Pulaski Yankees second baseman Roberto Chirinos (17) on defense against the Danville Braves at Calfee Park on June 30, 2019, in Pulaski, Virginia. The Braves defeated the Yankees 8-5 in 10 innings. (Brian Westerholt/Four Seam Images via AP)

First, we must look at the recent history of the Pulaski franchise and why it is the only Appy League team slated to be saved. Back in 2014, it was looking bleak for professional baseball in Pulaski. The three owners of the minor league team were set to retire, the affiliation with the parent Seattle Mariners was set to expire after the season, and the stadium was below the standards of a professional ballpark. Seattle pulled their affiliation, citing issues with the stadium and balking at the money and time needed to renovate the stadium to bring it up to spec.

Enter David Hagan. Hagan was a local businessman who was passionate about baseball and keeping a professional team in Pulaski. After years as a successful car dealer and land developer, he convinced the County of Pulaski to sell Calfee Park to him. He immediately began talking to the Yankees about adding an affiliate in the Appalachian League for the first time since 1982 and increasing the total number of teams in the organization to 10.

After purchasing the stadium from the county work began on a $3.5 million renovation to get it ready for the 2015 season. The renovation included new clubhouses for the home and road teams, new concession stands, a new press box, and VIP towers, expanded seating, and the only video board I the league.
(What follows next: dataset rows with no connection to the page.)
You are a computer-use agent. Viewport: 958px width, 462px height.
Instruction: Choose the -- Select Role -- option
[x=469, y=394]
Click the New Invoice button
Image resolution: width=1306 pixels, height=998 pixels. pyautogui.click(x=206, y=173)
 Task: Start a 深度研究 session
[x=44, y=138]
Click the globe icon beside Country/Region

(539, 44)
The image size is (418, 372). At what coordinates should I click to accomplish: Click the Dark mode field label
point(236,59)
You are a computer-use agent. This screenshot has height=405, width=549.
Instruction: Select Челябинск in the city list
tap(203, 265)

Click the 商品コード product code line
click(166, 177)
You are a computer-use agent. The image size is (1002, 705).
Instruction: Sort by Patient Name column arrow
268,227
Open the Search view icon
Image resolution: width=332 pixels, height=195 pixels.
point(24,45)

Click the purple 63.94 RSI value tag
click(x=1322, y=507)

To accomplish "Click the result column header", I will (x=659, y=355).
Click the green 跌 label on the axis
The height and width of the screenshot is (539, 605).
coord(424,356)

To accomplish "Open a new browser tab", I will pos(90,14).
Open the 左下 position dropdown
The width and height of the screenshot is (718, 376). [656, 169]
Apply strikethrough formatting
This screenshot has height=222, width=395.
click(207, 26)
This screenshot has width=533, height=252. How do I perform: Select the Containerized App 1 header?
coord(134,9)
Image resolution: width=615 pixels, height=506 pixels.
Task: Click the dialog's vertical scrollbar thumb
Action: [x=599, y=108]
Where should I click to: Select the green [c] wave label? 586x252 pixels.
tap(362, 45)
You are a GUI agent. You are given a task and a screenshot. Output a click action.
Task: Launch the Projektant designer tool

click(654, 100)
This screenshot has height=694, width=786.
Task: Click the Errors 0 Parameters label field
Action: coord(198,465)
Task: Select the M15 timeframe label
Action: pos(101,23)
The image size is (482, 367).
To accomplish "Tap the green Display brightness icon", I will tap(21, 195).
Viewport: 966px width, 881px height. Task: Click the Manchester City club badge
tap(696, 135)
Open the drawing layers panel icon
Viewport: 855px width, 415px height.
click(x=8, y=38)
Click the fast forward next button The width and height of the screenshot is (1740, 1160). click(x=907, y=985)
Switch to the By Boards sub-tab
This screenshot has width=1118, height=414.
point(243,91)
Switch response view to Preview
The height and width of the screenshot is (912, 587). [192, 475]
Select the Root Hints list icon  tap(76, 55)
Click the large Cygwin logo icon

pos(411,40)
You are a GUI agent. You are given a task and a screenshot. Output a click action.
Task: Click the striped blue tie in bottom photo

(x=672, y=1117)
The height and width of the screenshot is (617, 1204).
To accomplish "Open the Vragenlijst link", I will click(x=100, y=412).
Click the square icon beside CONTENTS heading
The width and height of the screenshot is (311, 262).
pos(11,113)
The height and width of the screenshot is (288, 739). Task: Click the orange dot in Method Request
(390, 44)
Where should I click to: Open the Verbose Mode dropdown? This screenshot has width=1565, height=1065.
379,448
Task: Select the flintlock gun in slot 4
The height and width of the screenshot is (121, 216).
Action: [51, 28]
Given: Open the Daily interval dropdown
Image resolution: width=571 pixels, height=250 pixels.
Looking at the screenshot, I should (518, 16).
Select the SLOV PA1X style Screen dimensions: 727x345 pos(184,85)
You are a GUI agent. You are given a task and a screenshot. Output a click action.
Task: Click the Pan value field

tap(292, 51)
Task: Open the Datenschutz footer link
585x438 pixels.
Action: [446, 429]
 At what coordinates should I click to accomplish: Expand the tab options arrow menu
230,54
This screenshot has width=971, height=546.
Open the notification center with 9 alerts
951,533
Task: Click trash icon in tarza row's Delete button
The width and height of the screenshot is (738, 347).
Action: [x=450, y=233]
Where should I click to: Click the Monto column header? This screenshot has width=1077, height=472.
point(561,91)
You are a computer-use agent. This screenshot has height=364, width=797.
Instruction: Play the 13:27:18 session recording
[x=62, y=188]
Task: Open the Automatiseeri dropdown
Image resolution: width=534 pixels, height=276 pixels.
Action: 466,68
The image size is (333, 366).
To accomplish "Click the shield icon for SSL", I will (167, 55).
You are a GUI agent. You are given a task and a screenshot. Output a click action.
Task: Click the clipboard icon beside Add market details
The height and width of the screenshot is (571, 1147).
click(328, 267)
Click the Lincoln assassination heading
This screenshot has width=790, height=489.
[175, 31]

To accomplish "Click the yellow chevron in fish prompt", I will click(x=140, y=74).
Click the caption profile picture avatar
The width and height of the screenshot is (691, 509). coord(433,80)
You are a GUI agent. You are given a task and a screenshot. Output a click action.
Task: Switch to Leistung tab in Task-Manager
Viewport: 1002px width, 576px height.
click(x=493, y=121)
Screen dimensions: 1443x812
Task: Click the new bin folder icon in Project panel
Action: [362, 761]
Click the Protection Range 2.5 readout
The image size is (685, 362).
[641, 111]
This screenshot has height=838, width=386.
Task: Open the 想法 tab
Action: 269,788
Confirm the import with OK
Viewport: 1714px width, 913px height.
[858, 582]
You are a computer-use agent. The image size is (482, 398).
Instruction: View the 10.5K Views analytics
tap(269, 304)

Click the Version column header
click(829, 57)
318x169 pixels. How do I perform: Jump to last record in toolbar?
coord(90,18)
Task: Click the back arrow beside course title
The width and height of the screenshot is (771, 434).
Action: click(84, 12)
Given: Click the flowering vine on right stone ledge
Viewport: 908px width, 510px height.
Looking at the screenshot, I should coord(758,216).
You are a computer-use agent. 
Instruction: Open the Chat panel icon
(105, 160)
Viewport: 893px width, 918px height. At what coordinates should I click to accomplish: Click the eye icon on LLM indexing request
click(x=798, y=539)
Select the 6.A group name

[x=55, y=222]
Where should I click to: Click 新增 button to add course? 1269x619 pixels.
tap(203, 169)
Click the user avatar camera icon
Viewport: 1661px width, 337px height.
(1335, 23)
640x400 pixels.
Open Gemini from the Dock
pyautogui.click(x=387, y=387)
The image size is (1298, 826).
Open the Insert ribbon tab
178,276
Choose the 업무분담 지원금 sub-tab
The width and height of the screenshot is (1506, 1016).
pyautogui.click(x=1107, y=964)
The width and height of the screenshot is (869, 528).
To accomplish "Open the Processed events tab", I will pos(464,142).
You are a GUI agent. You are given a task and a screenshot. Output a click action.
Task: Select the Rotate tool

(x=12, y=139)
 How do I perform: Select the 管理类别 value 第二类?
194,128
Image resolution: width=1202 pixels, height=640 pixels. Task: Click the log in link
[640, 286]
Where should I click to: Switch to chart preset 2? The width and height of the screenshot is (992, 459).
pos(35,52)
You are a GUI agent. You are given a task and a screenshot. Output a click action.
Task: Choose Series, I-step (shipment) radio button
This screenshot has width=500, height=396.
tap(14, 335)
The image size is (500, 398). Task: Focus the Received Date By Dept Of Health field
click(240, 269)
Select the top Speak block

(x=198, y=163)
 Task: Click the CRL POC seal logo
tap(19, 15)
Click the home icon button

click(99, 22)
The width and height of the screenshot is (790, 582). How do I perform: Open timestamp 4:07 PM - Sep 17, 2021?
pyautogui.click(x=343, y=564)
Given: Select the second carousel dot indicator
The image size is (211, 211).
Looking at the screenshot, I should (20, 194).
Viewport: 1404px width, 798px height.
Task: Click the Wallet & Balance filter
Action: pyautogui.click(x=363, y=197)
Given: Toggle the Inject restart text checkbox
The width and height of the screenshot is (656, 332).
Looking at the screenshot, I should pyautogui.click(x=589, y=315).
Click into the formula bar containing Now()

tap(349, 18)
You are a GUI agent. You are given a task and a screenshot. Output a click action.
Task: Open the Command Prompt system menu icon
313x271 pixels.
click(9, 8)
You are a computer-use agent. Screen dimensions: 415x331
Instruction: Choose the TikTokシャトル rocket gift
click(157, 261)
The following offseason saw an even larger investment in the stadium by Hagan, spending $700,000-$800,000 in additional renovations after 2015. Then again after the 2016 season, he invested another $750,000 in ballpark upgrades. This became a continuing theme with new upgrades to the stadium coming after each season. This includes the construction of a hotel to house the players during the season and team offices.

The results were phenomenal. Pulaski went from averaging just 818 fans per game in 2014 to averaging 2,821 fans in 2019. Since becoming a Yankees affiliate in 2015, the Pulaski Yankees have sat on top of the Appalachian League attendance rankings every season and have consistently set new attendance records in the last few years.

Without a doubt, thanks to the effort put into the stadium by David Hagan and the Pulaski Yankees staff the stadium has gone from one that did not meet the standards of a minor league team to one that drastically exceeds it.  Players and coaches rave about the quality of facilities and the effort the office puts in to make them feel at home.

The proposed changes to Minor League Baseball would see the entire Appalachian League cut, with the exception of the Pulaski Yankees. Pulaski would be re-assigned to a higher classification, most likely the new Class-A league that was proposed in the plan.

While the franchise would survive as an affiliated minor league team, the likelihood of the Yankees remaining the parent club would be small. The Yankees enjoy strong ties to the Charleston RiverDogs and Trenton Thunder as well as own both the Scranton/Wilkes-Barre RailRiders and Tampa Tarpons. All four of those affiliates were slated to be saved. The one caveat being that with the new PBA all player development contracts will be reset and open to reassignment.

Thanks to the work put in by the Pulaski staff there are many major league teams that would like to move into the facility. With the leadership currently in place and their strong ties to the community it would be no surprise to see the team thrive no matter which major league organization they are affiliated with.